Renal artery stenosis causes narrowing of the arterial lumen. The lumen of the renal artery must be reduced by some 70% before there is a measurable reduction in blood flow [19], but the pressure gradient across the narrowing segment may be as much as 40 mm Hg [20]. The lowered arterial blood pressure leads to reduction in perfusion pressure, glomerular filtration, and in the amount of sodium that is filtered. As a result, the baroreceptor and macula densa systems release renin [21–23]. Renin is the first in a cascade of enzymes which successively liberate the two active polypeptides – angiotensin II and III – from their inactive globulin carrier ‘angiotensinogen’ (Figure 15.11). Both the angiotensins are vasopressors, but in addition, angiotensin II causes the adrenal to produce aldosterone, causing a rise in blood pressure to maintain tissue perfusion. In addition to renal hypertension, ischemic nephropathy can be seen at a later stage, causing deterioration in renal function.

The prevalence of renal hypertension is less than 1% of patients with mild or moderate hypertension [24]. Features raising suspicion of this disease include flank pain and diagnosis of hypertension before 30 years of age.

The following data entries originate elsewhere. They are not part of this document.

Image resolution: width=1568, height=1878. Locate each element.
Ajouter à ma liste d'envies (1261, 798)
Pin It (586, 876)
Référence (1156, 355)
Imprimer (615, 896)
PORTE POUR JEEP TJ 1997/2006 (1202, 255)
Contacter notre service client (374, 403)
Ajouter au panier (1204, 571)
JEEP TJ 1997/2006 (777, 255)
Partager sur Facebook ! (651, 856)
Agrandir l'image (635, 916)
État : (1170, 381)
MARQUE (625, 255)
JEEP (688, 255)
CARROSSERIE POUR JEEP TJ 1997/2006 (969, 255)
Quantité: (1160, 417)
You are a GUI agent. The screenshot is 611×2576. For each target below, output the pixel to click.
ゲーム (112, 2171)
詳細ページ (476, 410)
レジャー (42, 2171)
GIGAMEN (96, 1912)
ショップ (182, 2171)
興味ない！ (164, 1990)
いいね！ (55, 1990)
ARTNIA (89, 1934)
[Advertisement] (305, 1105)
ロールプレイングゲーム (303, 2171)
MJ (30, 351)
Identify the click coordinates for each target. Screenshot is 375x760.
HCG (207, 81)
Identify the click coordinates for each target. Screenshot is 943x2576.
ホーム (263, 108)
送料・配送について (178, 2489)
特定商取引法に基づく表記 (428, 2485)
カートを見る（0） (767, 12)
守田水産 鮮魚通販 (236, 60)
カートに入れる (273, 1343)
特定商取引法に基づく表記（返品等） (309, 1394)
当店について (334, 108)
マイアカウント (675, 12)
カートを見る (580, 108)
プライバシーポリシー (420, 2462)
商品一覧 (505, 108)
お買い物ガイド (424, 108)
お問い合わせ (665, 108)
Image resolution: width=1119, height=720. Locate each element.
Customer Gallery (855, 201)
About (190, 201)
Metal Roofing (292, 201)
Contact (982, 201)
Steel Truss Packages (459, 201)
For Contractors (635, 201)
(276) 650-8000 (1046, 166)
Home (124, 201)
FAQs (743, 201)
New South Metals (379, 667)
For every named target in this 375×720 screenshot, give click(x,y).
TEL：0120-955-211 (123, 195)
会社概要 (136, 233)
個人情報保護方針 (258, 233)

Several diagnostic methods have been used, such as peripheral renin activity assays, captopril testing, and radionuclide renal scanning. These tests have been replaced by Doppler ultrasound, MRI, and CT. Contrast angiography study remains the gold standard for diagnosis.

Medical treatment is the preferred method in the absence of ischaemic changes to the kidney. On the other hand, if patients show signs of progressive obstruction, angioplasty should be considered (Figure 15.12). The results of angioplasty are excellent in patients with fibromuscular hypoplasia.

Surgical revascularisation is rarely used. The block between aorta and renal artery may be bypassed with a graft of saphenous vein or internal iliac artery. On the left side, the splenic artery can be mobilised and anastomosed directly to the renal artery beyond the stenosis [25–27]. Nephrectomy is an alternative if the kidney is atrophic with poor function.